Конечно, глядя на утомительные многочасовые телефильмы и передачи о рабоче-крестьянских героях, созданные в тот период, можно решить, что на Центральном телевидении не было ничего интересного и уж тем более экспериментального. Да, было засилье формализованного языка, особенно во внутренних новостях и документальных фильмах. Но что если мы посмотрим не только на язык, но и на огромное количество визуальных, пространственных и временны´х решений в каждой отдельной телепередаче? Как и советский юмор того периода, часто основанный на контрасте между словами артиста и его физической игрой, визуальный контент Центрального телевидения содержит в себе множество деталей и решений, показывающих, сколь широко советское телевидение экспериментировало с новыми способами объединения аудитории и репрезентации советских людей53. Как и во многих других областях жизни в СССР, где культурные инновации одновременно поощрялись и подавлялись, более творческие передачи Центрального телевидения создавались в условиях постоянного вмешательства цензоров54. Однако у советской цензуры были особые интересы: наибольшее внимание уделялось тому, кто мог появляться в эфире, как эти люди выглядели, во что были одеты, а особенно – что говорили (или пели). Большое значение отводилось и тому, чтобы в эфире не упоминалась информация, подпадавшая под категорию государственной тайны, определявшуюся очень широко. Эти особые заботы и пристальное внимание к предварительному утверждению написанных сценариев тем не менее открывали путь для многочисленных экспериментов с формальными, пространственными и визуальными аспектами контента Центрального телевидения. Что же до тех передач, которые были и вербально, и визуально шаблонными, то сама их скучность, неспособность увлекать, развлекать или влиять стала источником многих тревожных – и показательных – дебатов о причинах и последствиях отчуждения аудитории.
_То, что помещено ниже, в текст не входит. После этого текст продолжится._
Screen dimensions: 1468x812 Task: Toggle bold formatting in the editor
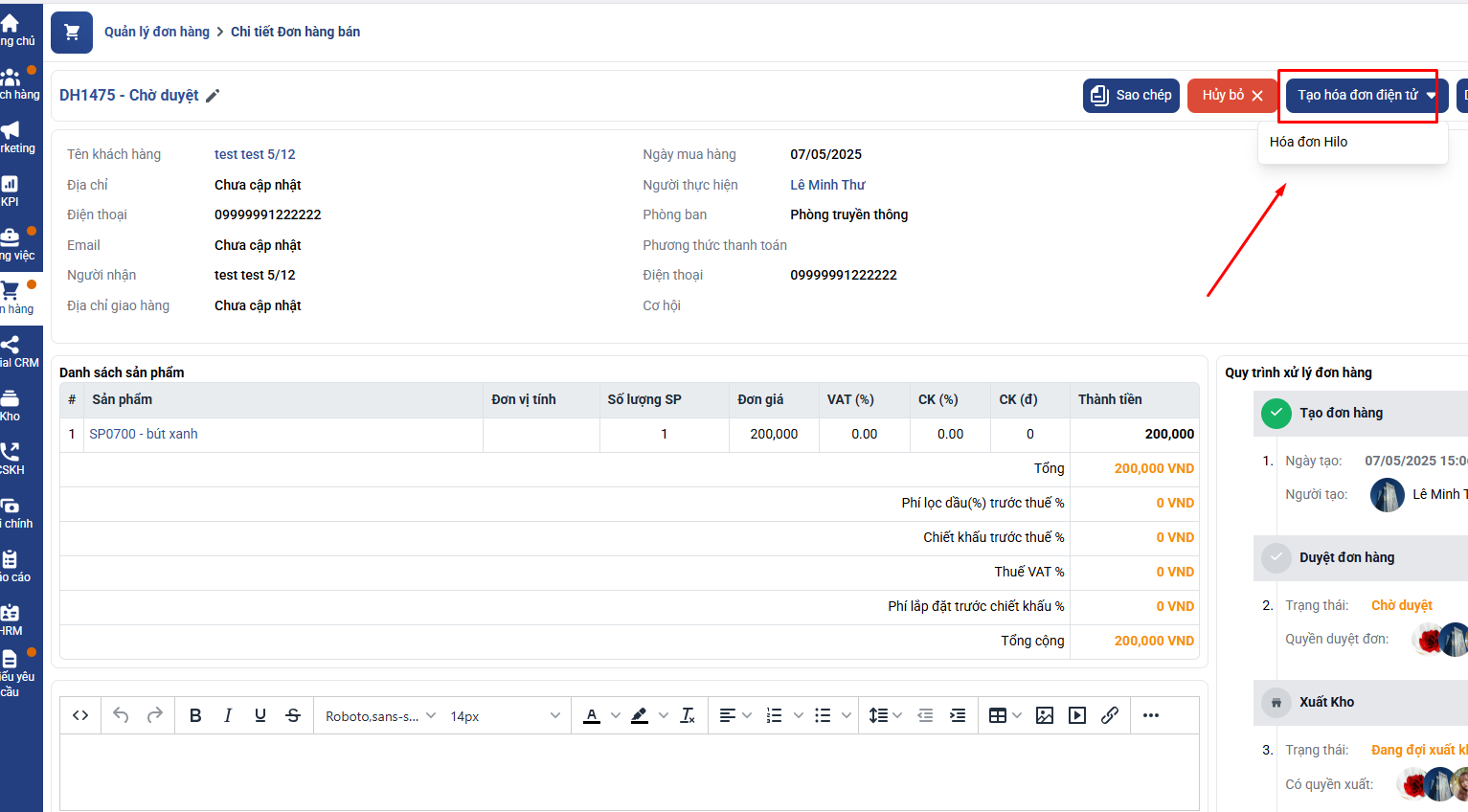pyautogui.click(x=195, y=715)
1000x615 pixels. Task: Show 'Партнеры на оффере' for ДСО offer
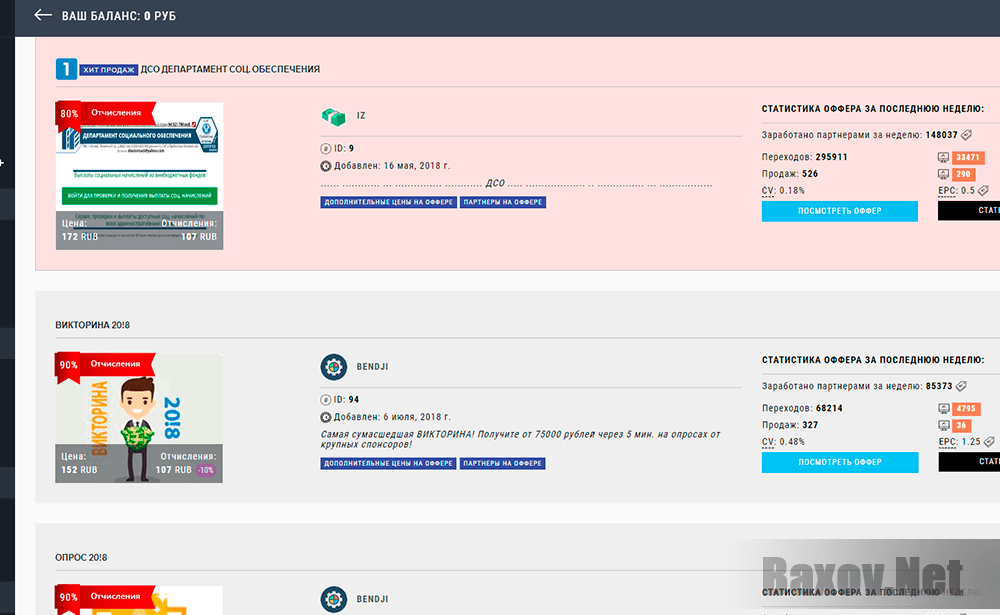502,202
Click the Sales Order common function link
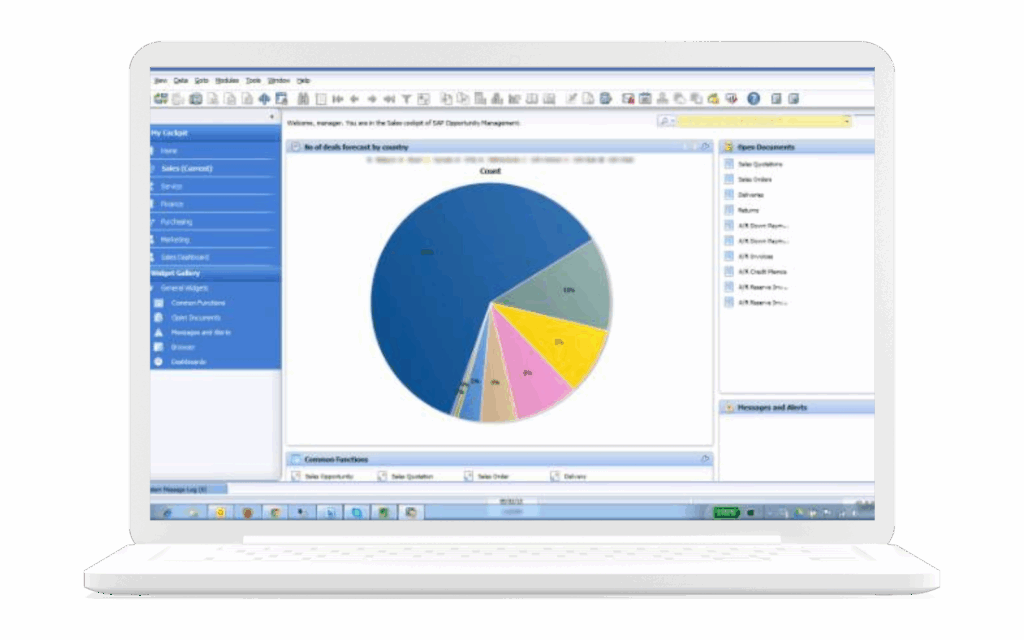 click(x=492, y=477)
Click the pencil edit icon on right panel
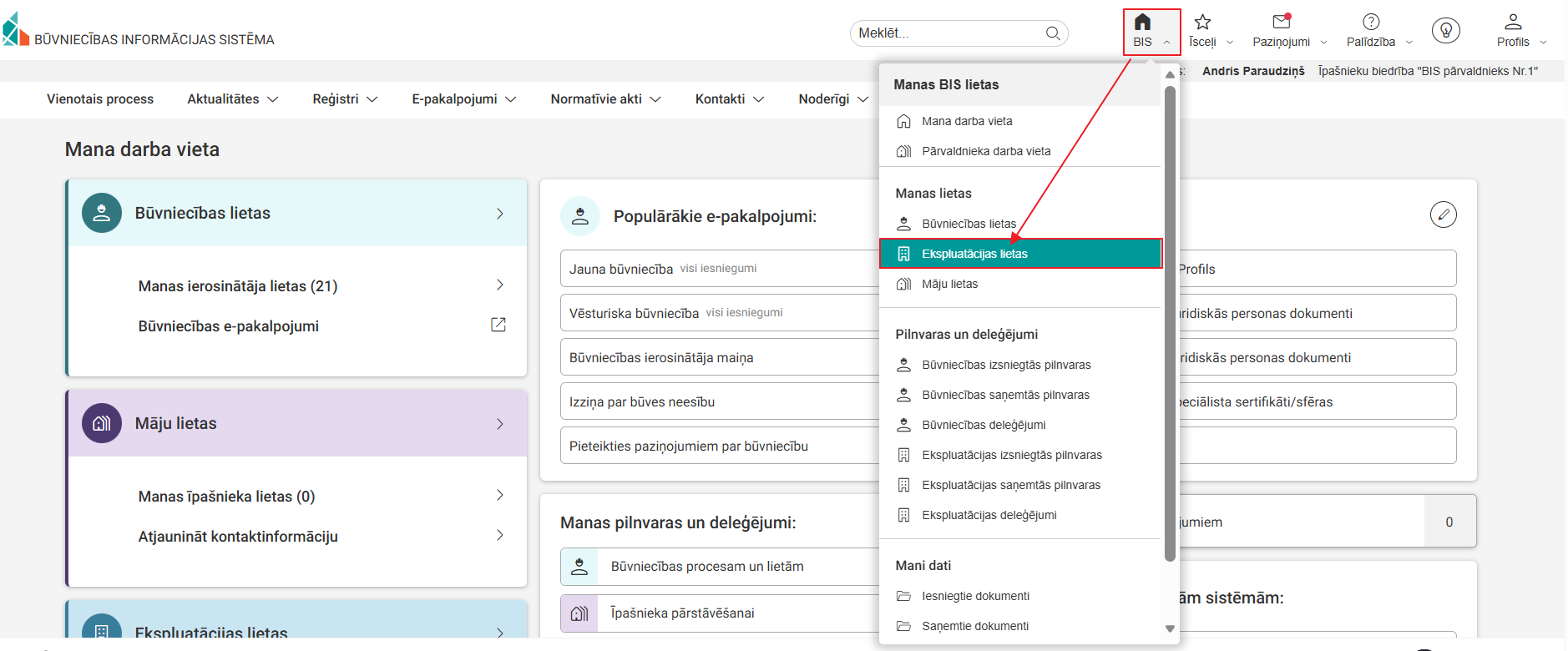 pos(1443,214)

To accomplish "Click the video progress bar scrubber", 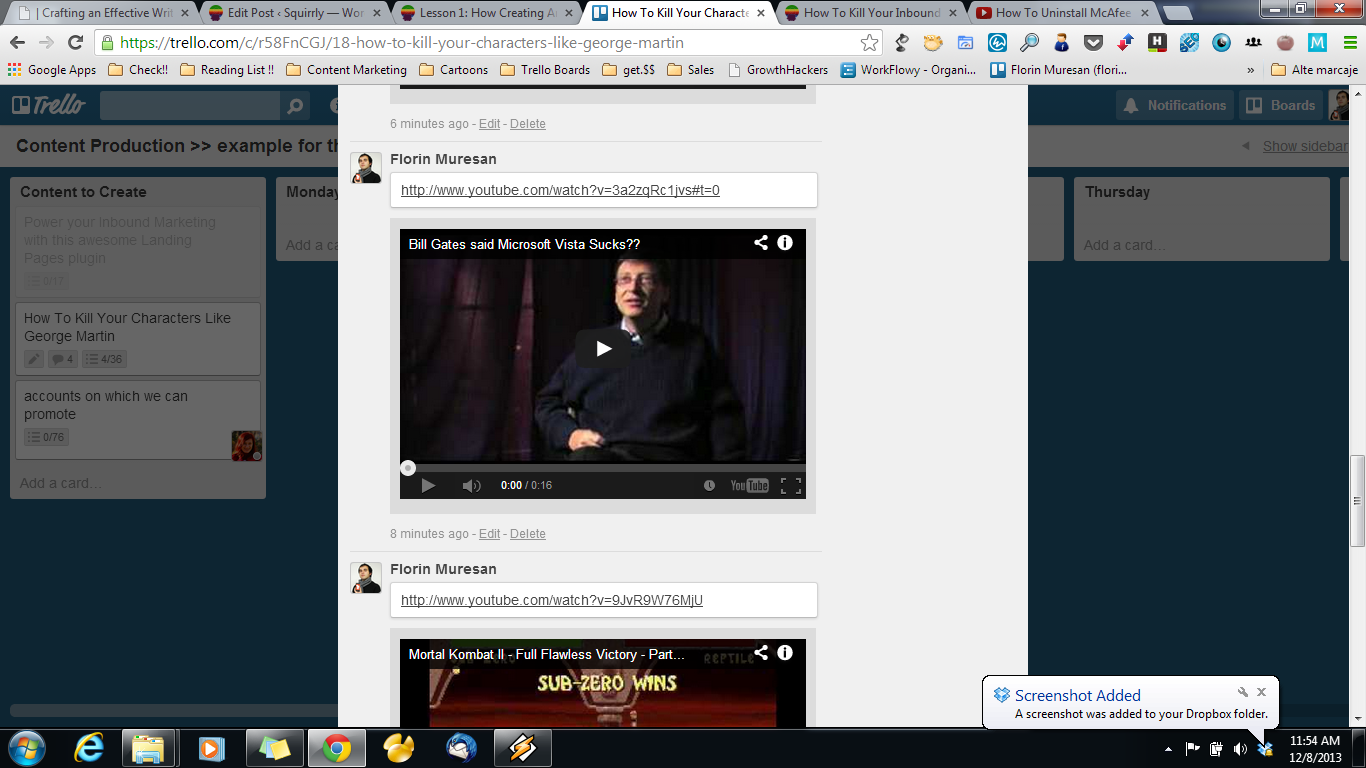I will click(408, 468).
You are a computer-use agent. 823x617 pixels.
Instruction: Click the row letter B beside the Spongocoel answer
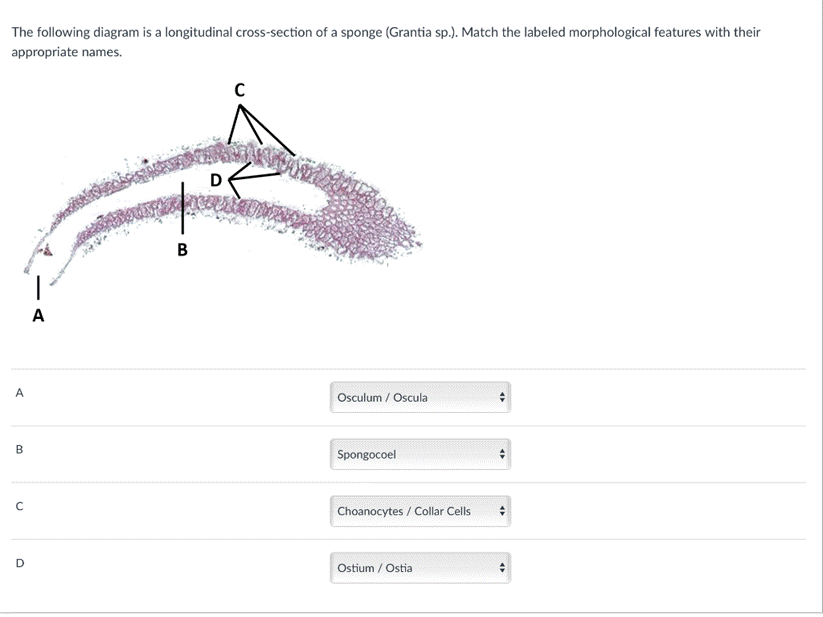(18, 450)
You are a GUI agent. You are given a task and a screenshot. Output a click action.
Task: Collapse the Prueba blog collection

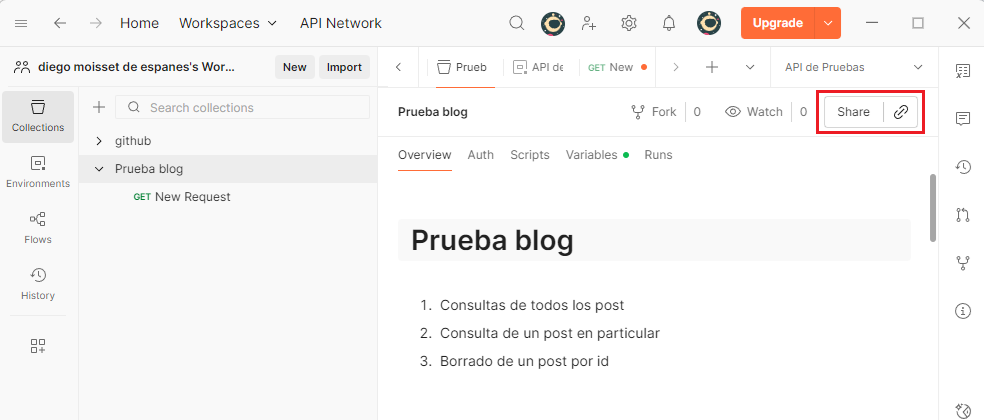99,169
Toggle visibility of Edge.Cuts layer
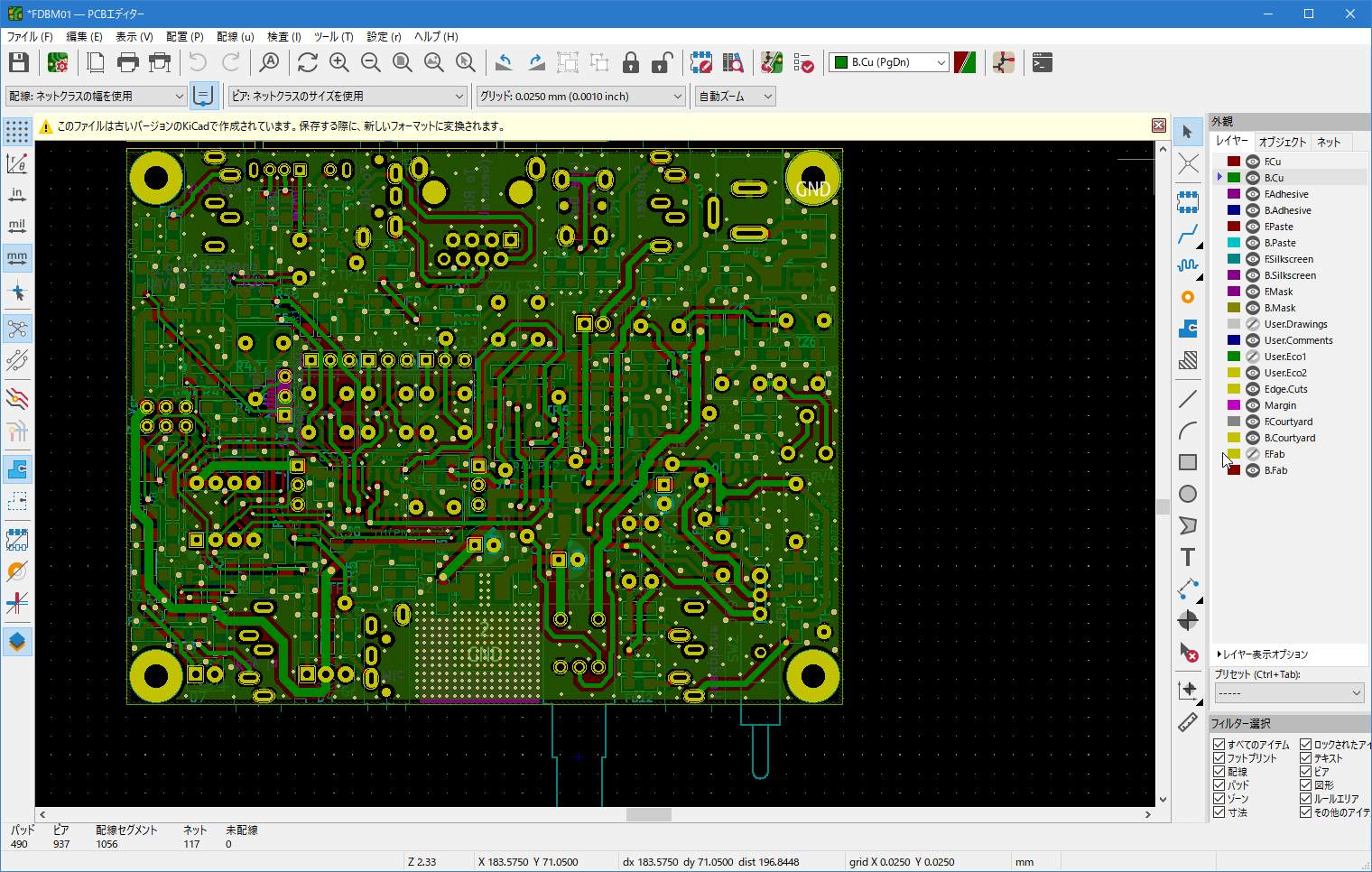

Вот почему интересным и достойным исследования можно считать все советское телевидение. Однако эта книга по необходимости избирательна и неполна. Я сосредоточиваюсь лишь на нескольких передачах и жанрах, созданных московским Центральным телевидением (или для него), многие из которых выходили в эфир нечасто – раз в месяц или только по праздникам. Эти передачи были популярны и хорошо запомнились как зрителям, так и сотрудникам телевидения именно в силу своей необычности: они сами по себе были праздничными событиями. Значение соответствующих жанров как для зрителей, так и для сотрудников и руководства Центрального телевидения четко отражено в государственных и партийных архивах Центрального телевидения: эти передачи были предметом широких дискуссий как в самих редакциях, так и в прессе и в профессиональных изданиях, посвященных журналистике и вещанию. Множество откликов они получали и от зрителей – в письмах и в опросах, по результатам которых признавались самыми популярными программами на Центральном телевидении. Дискуссии, вызванные этими программами, тем более подтверждают их ключевое значение как для проблем, так и для возможностей, которые телевидение создавало для советского государства и его граждан.